Some would say a simple grilled cheese is a perfect food, so why mess with it? It’s a good point, but I’ve found piling kimchi onto a grill cheese sandwiches adds appealing heat and tang that plays deliciously off the richness of melted cheese. If you are dead set against kimchi, you can add pickled jalapeños or another pickled cabbage instead. Make this for lunch or a light supper.

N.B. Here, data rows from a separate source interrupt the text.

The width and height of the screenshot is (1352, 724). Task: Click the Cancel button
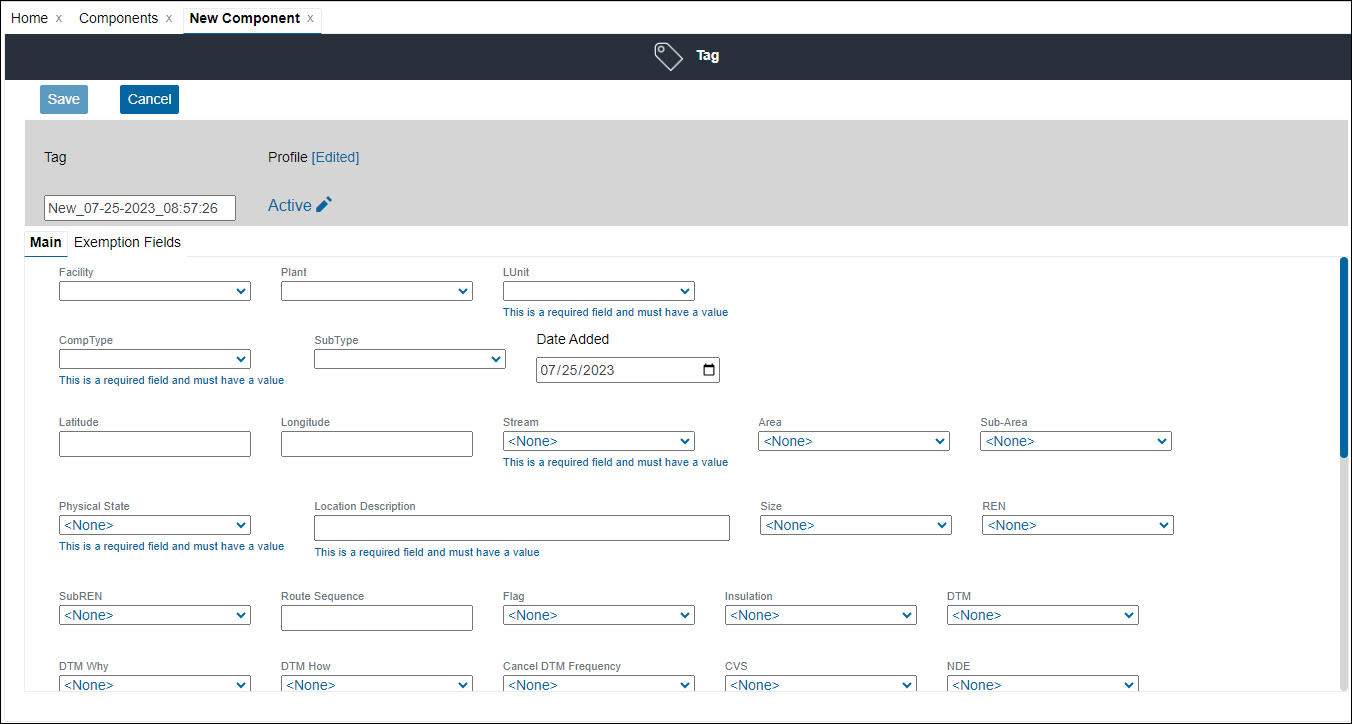pyautogui.click(x=149, y=99)
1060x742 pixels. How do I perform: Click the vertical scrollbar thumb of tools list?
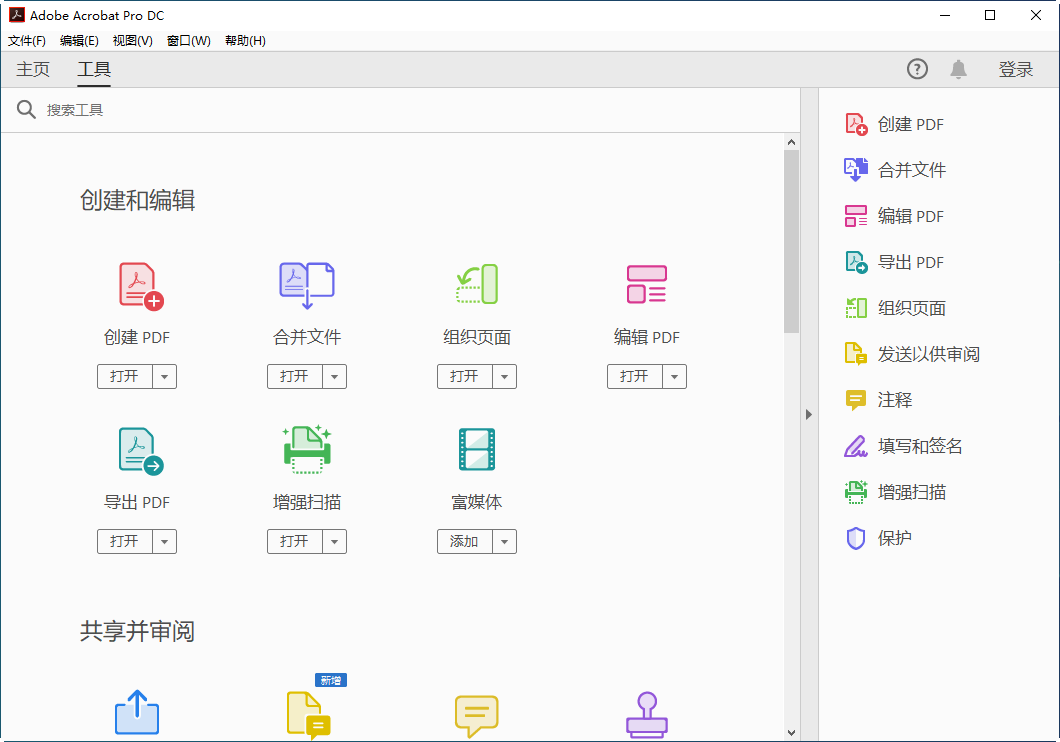[791, 241]
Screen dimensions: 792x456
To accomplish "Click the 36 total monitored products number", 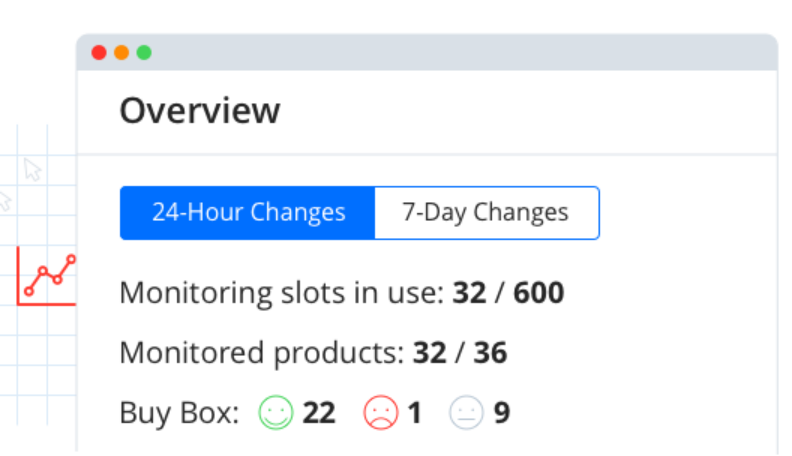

Roasted Carrots with Harissa Yogurt and Mint

These are delicious as a side to roast chicken or meat, but also excellent as part of a vegetarian meal. If you’re going the vegetarian route, put two cups of warm, cooked farro (tossed with olive oil and salt) or another favorite grain between the yogurt and carrots just before serving. Swap in cauliflower for carrots and the dish is just as tasty.
Tender Banana Bread with Walnuts or Chocolate Chips

A homey, wholesome loaf of banana bread like this one never lasts long at my house. It’s tender, just sweet enough, and excellent with dark chocolate chips or walnuts (or no adornment at all).
SHOPPING LIST
Thai Salmon Curry with Vegetables
2 teaspoons extra-virgin olive oil
1 medium yellow onion
1 pound fresh salmon fillets
One 13.5-ounce can light coconut milk
2 tablespoons red curry paste
1 tablespoon brown sugar
1 tablespoon Asian fish sauce
1 large sweet potato (8 ounces)
1 medium zucchini
Large handful baby spinach
Chicken, Orange, and Avocado Salad with Toasted Pumpkin Seeds
3 tablespoons white wine vinegar
2 medium minced shallots
1 tablespoon honey
1/3 cup extra-virgin olive oil
1 tablespoon freshly squeezed orange juice
A few drops of sriracha, tabasco or other favorite hot sauce
1 pound boneless, skinless chicken breasts
2 small heads endive
2 large seedless oranges (such as cara cara)
1 small head butter lettuce or 3 heads little gems
1 large ripe avocado
2 tablespoons toasted, salted pepitas (shelled pumpkin seeds)
Asian Noodles with Not-So-Spicy Peanut Sauce
12 ounces long noodles (udon, soba, or whole wheat/brown rice/other spaghetti)
1/3 cup unsweetened, creamy peanut butter
1 tablespoon soy sauce
3 tablespoons seasoned rice vinegar
1 1/2 teaspoons sriracha
2 cups diced crunchy raw vegetables (cucumbers, bell peppers, celery, carrots or snap peas work well)
3 scallions
Tex Mex Skillet Supper
1 tablespoon extra-virgin olive oil
1 large yellow or red onion
1 teaspoon ground cumin
2 teaspoons ground chili powder
Pinch red chili flakes
2 large garlic cloves
1/2 pound ground beef
2 medium zucchini
1 cup uncooked corn kernels (fresh or frozen)
1 tablespoon tomato paste
1 1/2 cups cooked black beans (One 14-to-16 ounce can or box)
1 medium lemon
3 ounces grated sharp Cheddar cheese
Corn tortillas for serving
Kimchi Grilled Cheese Sandwiches
1/2 cup kimchi (I use cabbage kimchi)
4 slices sandwich bread (I like levain, ideally with some whole-grain flour)
Sharp Cheddar, enough for 2 thin layers on each sandwich (about 3 ounces)
2/3 cup Baby spinach
1 tablespoon olive oil
Roasted Carrots with Harissa Yogurt
1 1/4 pounds carrots (about 12 medium carrots), ideally with the greens still attached
1 teaspoon paprika
1 teaspoon ground turmeric
1/2 teaspoon ground fennel
1 teaspoon ground cumin
1 teaspoon kosher salt, divided
1 1/2 tablespoons extra-virgin olive oil
1 lemon, divided
3/4 cup lowfat plain Greek yogurt
1 teaspoon harissa paste (See note)
1/4 cup roughly chopped fresh mint, loosely packed
1/4 cup chopped roasted almonds or pistachios
Tender Banana Bread with Walnuts or Chocolate Chips
4 medium ripe bananas
2 eggs
1/3 cup packed brown sugar
¼ cup pure maple syrup
1/3 cup extra virgin olive oil
¼ cup plain Greek yogurt
1 teaspoon vanilla extract
¾ cup whole-wheat flour
¾ cup all-purpose flour
1 teaspoon baking soda
½ cup chopped walnuts or dark chocolate chips (optional)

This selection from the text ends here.